== Listing
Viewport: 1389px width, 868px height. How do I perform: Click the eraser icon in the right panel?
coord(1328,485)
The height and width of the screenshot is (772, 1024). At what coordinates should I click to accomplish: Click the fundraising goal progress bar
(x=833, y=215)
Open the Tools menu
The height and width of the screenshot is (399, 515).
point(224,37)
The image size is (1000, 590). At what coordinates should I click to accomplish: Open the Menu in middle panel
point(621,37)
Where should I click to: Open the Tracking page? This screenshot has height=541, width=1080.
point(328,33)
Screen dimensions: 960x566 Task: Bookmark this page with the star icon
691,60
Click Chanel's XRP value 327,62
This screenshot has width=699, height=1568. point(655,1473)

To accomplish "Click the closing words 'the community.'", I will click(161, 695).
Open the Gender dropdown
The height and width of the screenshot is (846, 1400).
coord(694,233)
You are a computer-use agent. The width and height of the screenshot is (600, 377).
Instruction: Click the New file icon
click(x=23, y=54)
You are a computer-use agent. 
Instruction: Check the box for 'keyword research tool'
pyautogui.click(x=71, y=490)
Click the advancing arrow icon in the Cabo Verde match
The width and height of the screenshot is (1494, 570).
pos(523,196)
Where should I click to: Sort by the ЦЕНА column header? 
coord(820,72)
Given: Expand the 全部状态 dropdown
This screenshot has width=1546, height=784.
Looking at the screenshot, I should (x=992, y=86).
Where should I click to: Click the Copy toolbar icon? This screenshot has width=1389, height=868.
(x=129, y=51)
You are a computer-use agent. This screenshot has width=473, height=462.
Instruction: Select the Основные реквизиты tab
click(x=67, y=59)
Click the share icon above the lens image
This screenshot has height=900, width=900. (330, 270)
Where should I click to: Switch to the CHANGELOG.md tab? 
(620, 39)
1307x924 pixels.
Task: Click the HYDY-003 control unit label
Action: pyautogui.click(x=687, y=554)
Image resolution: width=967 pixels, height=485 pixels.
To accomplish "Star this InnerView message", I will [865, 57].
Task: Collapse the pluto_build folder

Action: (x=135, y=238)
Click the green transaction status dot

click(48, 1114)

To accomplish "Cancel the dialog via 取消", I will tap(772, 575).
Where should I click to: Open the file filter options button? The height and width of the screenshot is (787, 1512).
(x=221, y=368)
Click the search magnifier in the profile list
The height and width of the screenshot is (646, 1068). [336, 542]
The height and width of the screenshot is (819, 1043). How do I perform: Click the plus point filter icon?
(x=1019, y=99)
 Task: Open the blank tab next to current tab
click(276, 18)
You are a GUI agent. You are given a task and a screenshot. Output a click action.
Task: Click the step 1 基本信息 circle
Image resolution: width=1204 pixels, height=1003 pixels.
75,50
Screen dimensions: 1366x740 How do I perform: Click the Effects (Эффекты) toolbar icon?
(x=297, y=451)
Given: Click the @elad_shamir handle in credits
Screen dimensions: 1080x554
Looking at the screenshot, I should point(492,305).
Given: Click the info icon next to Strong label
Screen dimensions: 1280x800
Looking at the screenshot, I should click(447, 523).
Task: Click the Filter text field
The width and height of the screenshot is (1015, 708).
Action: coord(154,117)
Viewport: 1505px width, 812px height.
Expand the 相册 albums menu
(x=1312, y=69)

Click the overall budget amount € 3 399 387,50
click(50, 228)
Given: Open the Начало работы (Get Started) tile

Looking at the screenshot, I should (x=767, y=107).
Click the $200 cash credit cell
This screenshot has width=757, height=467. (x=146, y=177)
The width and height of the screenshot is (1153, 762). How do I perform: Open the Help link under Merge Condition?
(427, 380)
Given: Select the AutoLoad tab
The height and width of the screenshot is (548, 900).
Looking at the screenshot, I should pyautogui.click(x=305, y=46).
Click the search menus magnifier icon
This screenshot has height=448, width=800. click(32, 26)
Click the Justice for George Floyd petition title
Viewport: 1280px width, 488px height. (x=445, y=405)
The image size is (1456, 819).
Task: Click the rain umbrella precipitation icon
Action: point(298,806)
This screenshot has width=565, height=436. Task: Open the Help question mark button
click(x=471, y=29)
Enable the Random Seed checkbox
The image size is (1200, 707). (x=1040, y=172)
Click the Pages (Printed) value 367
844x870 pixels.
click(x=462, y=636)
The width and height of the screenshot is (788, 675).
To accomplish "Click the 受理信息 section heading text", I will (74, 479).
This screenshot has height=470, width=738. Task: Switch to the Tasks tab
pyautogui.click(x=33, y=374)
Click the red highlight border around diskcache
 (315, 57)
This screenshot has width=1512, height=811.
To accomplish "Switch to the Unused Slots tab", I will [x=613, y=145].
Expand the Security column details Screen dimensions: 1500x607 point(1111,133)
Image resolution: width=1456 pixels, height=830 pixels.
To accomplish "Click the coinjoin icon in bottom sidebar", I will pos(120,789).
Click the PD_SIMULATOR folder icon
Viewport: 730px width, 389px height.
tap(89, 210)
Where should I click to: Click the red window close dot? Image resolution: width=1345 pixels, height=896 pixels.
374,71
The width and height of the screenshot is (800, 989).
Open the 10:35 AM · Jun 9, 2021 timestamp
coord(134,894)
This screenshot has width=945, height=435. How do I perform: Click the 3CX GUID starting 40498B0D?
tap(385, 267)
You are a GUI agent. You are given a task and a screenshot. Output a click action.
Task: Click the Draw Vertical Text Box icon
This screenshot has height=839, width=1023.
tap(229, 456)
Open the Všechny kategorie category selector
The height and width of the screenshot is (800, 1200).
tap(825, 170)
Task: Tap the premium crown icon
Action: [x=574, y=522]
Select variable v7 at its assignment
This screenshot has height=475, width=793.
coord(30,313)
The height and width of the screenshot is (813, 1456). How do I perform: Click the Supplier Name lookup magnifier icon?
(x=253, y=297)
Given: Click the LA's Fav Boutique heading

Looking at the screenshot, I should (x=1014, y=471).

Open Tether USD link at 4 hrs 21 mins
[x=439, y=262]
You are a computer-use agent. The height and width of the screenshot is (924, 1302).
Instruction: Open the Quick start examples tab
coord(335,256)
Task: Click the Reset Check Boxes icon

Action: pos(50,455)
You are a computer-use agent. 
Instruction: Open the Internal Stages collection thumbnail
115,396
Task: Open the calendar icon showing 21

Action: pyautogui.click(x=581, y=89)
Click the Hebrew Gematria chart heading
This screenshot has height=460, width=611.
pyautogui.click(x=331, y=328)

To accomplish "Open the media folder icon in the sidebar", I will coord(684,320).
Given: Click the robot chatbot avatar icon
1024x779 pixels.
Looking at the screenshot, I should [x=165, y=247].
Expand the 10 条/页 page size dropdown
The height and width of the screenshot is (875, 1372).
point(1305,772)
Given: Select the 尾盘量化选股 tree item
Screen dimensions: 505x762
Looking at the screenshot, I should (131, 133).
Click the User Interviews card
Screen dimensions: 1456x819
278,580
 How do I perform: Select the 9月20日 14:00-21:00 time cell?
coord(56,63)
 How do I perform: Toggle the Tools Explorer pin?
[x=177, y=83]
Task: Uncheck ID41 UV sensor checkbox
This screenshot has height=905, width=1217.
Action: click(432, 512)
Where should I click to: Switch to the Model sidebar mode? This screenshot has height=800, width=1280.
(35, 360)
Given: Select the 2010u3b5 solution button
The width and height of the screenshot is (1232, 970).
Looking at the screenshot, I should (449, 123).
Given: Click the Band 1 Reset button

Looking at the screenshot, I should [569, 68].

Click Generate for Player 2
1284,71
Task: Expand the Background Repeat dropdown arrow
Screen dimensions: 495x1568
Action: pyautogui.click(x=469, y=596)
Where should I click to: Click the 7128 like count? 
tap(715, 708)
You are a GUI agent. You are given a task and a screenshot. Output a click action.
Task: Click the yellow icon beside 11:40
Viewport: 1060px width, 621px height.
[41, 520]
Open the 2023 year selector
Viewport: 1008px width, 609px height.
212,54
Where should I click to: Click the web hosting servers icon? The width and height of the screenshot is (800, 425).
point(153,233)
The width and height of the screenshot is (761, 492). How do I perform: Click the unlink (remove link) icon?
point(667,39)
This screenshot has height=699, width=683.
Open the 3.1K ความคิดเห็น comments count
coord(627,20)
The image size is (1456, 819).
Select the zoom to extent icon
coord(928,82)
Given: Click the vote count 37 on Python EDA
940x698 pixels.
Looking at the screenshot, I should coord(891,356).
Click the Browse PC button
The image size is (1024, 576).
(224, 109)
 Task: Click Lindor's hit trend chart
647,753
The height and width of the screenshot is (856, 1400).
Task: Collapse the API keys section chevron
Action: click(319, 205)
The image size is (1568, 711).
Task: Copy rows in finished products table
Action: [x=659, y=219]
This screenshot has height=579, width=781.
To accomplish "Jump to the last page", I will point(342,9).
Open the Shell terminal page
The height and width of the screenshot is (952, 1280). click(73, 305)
====
- What the task asks
Return every line from the entries above that contains the string "link". The match is case-sensitive.

- The reply
The width and height of the screenshot is (1153, 762). How do I perform: Open the Help link under Merge Condition?
Open Tether USD link at 4 hrs 21 mins
The width and height of the screenshot is (761, 492). How do I perform: Click the unlink (remove link) icon?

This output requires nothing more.